|
EVLİYÂ
HAYÂTINDAN SAHÎFELER
Hindistan’ın büyük velîlerinden, tefsîr, hadîs, kelâm, tasavvuf ve Hanefî
mezhebi fıkıh âlimi Şâh Veliyyullah-ı Dehlevî (rahmetullahi teâlâ aleyh)
hazretlerinin çocukluğu bile diğer çocuklardan farklıydı. Oynamasında,
gülmesinde, yiyip içmesinde bir başkalık vardı. Zekâ ve hâfızası, edeb ve hayâsı
fevkalâde idi. Bir gün bahçede akranı çocuklarla oynayıp eve dönmüştü. Babası
yanına çağırıp; “Evlâdım! Bu günden îtibâren öyle şeylerle meşgûl ol ki, bu
meşgûliyetten eline geçen şey yanında kalsın. Bunlar da, okumak, yazmak, ibâdet
gibi şeylerdir.” dedi.
Babasının
sözlerini dikkatle ve can kulağıyla dinleyen Şâh Veliyyullah; o zamâna kadar
geçen vakitlerine eyvâhlar edip, o günden sonra bir daha oyun oynamadı. Daha beş
yaşındayken babasından Kur’ân-ı kerîmi okumayı öğrenip, temel din bilgilerini de
tâlim eyledi. Yedi yaşında ana dili olan Fârisîyi okuyup yazdı. On yaşında Arabî
lisânının gramer bilgilerinde Molla Câmî’nin eserini okuyacak seviyeye geldi.
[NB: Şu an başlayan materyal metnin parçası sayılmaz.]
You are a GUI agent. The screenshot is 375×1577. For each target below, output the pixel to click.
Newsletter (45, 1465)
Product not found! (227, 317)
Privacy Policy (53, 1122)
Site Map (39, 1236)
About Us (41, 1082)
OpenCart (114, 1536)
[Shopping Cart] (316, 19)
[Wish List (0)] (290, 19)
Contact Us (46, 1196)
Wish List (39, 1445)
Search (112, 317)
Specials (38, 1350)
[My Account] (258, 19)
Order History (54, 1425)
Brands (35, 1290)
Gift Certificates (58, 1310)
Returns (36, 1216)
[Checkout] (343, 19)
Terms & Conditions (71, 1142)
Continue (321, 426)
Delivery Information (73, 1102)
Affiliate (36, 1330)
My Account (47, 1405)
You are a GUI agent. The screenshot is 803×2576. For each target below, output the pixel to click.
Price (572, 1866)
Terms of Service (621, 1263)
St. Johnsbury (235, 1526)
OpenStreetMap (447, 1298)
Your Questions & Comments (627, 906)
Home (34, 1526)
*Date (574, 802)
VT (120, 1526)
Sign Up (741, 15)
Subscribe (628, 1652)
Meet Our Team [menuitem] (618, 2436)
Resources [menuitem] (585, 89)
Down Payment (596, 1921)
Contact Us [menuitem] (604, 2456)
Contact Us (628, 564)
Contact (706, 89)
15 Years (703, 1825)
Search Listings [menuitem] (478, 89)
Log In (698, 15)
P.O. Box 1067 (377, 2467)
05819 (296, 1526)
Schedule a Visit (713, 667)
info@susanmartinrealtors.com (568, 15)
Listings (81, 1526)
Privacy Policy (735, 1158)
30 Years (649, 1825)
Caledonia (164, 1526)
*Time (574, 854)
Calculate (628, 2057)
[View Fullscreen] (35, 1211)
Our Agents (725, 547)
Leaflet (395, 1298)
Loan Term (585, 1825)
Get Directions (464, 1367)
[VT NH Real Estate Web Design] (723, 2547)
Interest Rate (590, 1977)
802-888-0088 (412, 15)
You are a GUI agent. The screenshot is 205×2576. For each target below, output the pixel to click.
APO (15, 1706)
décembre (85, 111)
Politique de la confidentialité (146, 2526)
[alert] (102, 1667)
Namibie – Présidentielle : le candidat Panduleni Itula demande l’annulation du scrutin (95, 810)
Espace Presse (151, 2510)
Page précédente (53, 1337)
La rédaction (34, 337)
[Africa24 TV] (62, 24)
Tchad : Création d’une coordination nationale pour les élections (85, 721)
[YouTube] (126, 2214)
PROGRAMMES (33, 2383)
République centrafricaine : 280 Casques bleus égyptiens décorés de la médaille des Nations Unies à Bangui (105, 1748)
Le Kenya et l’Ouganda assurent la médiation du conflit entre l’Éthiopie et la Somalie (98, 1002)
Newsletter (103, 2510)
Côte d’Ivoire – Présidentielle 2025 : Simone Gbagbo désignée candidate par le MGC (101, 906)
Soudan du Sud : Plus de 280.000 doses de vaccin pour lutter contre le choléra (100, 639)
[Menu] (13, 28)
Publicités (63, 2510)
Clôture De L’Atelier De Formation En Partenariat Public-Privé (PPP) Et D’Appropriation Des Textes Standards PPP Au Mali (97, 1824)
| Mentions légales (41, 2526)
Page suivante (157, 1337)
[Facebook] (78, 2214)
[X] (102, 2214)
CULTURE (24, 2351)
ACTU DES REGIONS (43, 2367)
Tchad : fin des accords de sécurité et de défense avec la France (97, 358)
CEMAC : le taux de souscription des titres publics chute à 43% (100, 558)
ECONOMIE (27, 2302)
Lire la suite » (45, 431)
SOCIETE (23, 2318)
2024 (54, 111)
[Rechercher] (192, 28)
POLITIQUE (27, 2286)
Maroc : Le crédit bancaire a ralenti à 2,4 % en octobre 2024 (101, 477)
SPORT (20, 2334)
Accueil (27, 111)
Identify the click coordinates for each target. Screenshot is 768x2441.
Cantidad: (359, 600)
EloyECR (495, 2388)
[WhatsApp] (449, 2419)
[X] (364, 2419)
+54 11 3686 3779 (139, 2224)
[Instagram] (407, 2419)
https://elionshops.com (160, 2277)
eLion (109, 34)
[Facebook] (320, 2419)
Babasının nezâretinde, hadîs ilminde; Mişkât, Sahîh-i Buhârî, Şemâil-i Şerîf
kitaplarını okudu. Tefsîr ilminde; Şerh-i Vikâye’yi, usûl-i fıkıh ilminde;
Hüsâmî, Tevdîh ve Telvîh kitaplarını okudu. Kelâm ilminde; Şerh-i Akâid, Şerh-i
Hayâlî ve Şerh-i Mevâkıf ve diğer eserleri, mantık ilminde; Şerh-i Şemsiyye,
tasavvuf ilminde; Avârif-ül-Meârif ve Resâil-i Nakşibendiyye’yi okudu. Nahiv
ilminde, Molla Câmî’yi ve meânî ilminde, Mutavvel ve Muhtasar-ül-Me’ânî adlı
eserleri okudu. İlm-i hey’et (astronomi), hesab (aritmetik) ilimlerine âit
çeşitli kitapları ve tıb ilminde El-Mu’cez fit-Tıb adlı kitabı okudu. İlmin her
dalında geniş araştırmalar ve incelemeler yaptı. Dört hak mezhebin fıkıh
kitaplarını tâlim edip, inceliklerine vâkıf oldu. On beş yaşına geldiğinde,
zamânında okutulan zâhirî ilimlerdeki tahsîlini tamamlayıp kemâle gelmişti.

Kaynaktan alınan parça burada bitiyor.